▸ DO THIS: How many lines of the data below contain the string "height"? Reply with the number alone.

▸ DATA FOR PROCESSING:
*-*-*

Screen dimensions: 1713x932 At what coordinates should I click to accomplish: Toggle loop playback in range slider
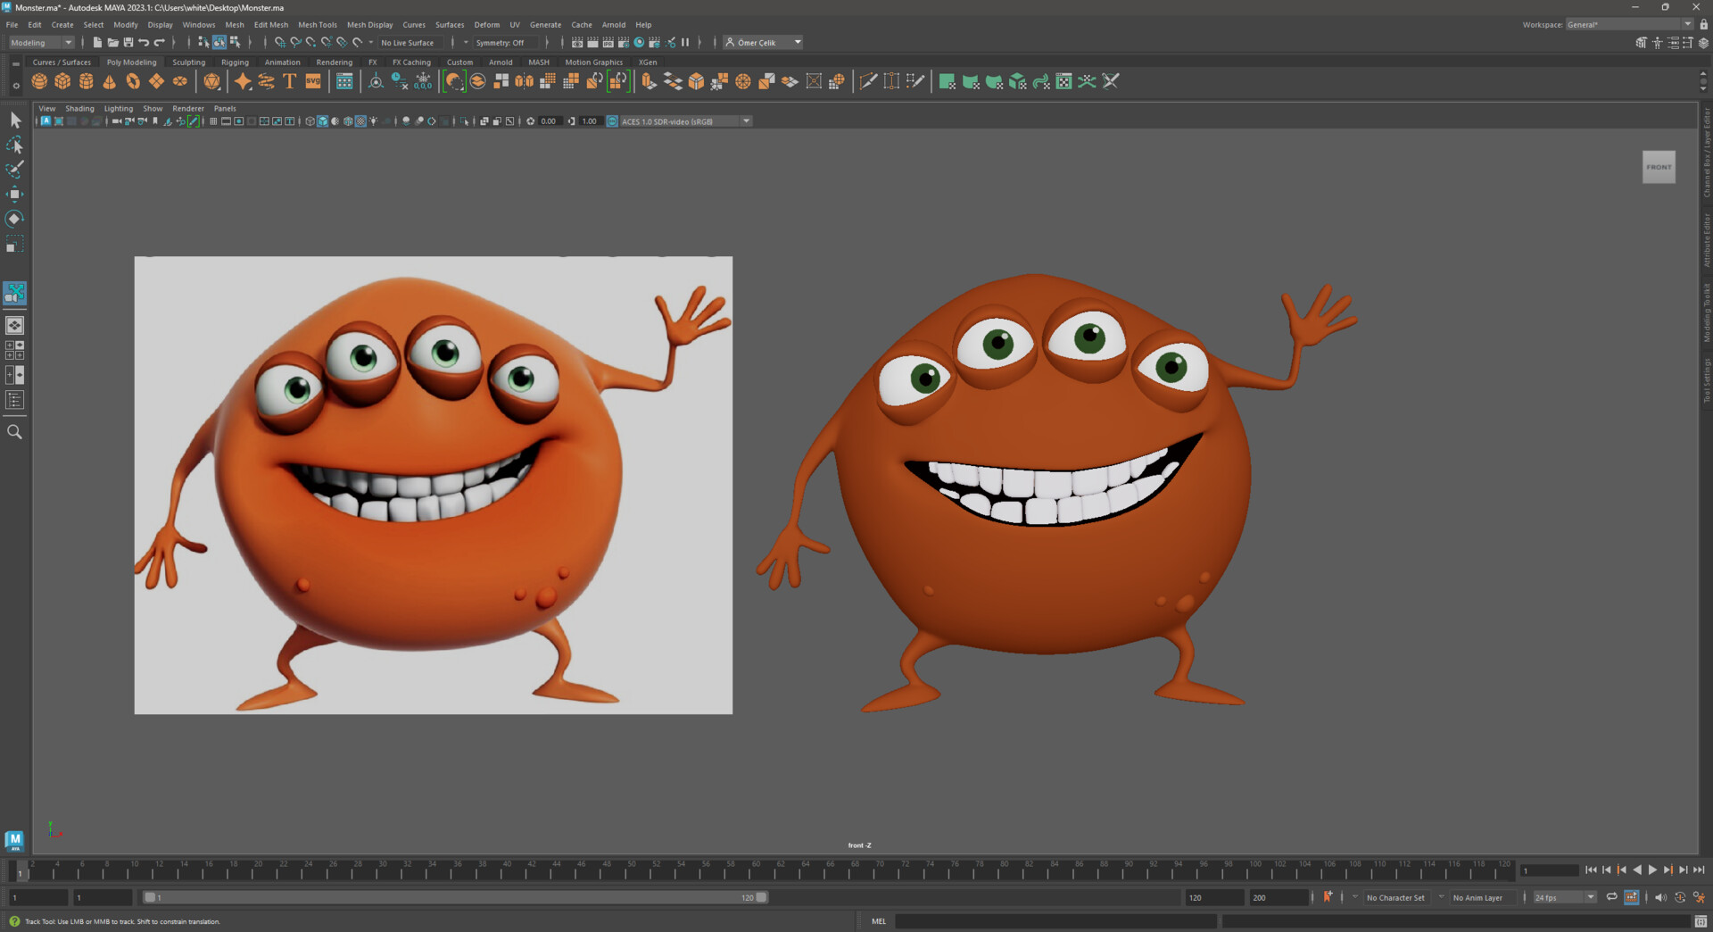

*-*-*

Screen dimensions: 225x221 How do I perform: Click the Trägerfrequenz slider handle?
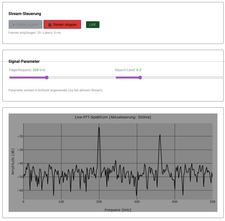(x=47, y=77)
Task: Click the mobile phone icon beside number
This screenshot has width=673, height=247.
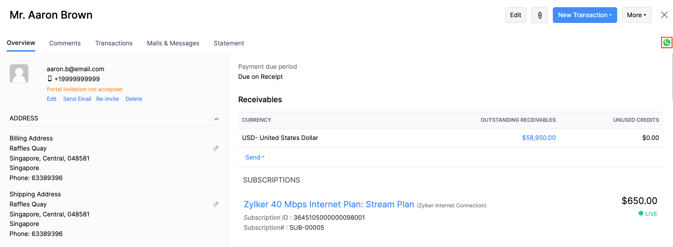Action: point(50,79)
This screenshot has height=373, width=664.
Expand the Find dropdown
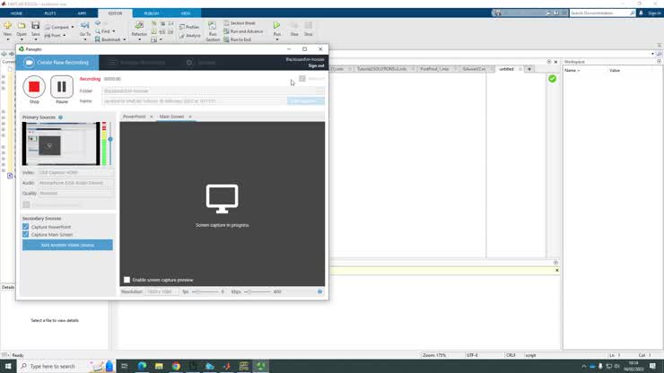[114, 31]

*-*-*

▸ ANSWER TO THIS TASK: 2